**Exercise material:**
*** Begin section ***

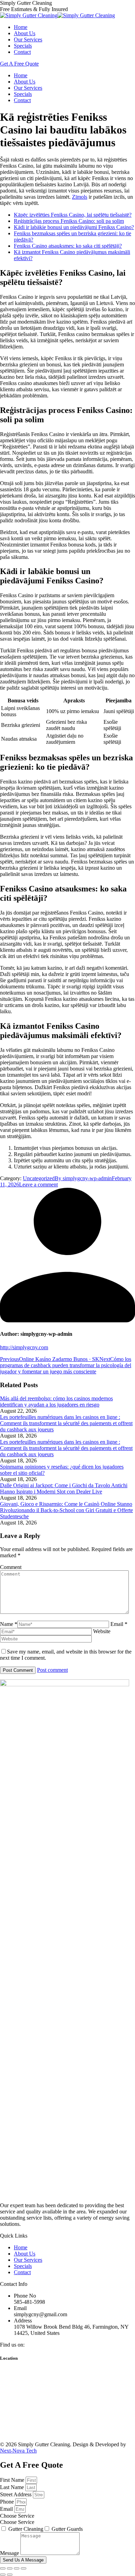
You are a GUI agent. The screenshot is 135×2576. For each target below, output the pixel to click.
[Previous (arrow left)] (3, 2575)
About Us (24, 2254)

*** End section ***
*** Begin section ***

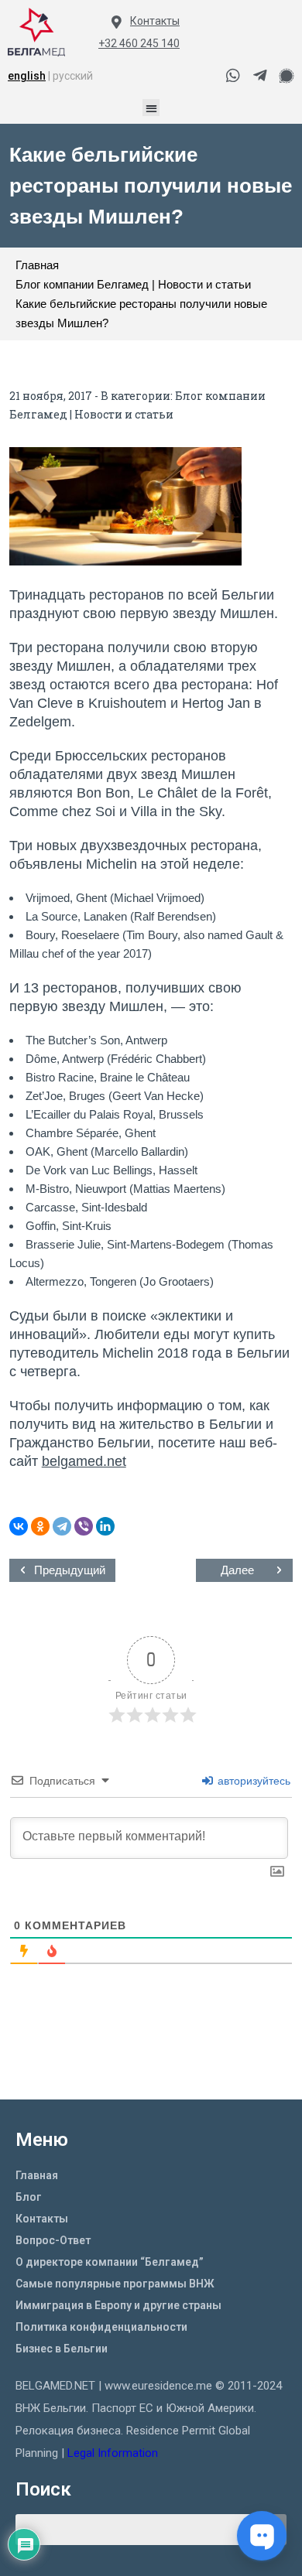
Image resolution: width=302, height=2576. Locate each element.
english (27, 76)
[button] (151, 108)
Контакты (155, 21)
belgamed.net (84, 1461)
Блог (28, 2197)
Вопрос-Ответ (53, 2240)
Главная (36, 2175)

*** End section ***

**Your objective:** Track down every line in the entries that includes the string "each", and copy it.

**Task response:**
You are a GUI agent. The screenshot is 135×2576. For each target below, output the pixel to click.
Image resolution: width=302, height=2576. Locate each element.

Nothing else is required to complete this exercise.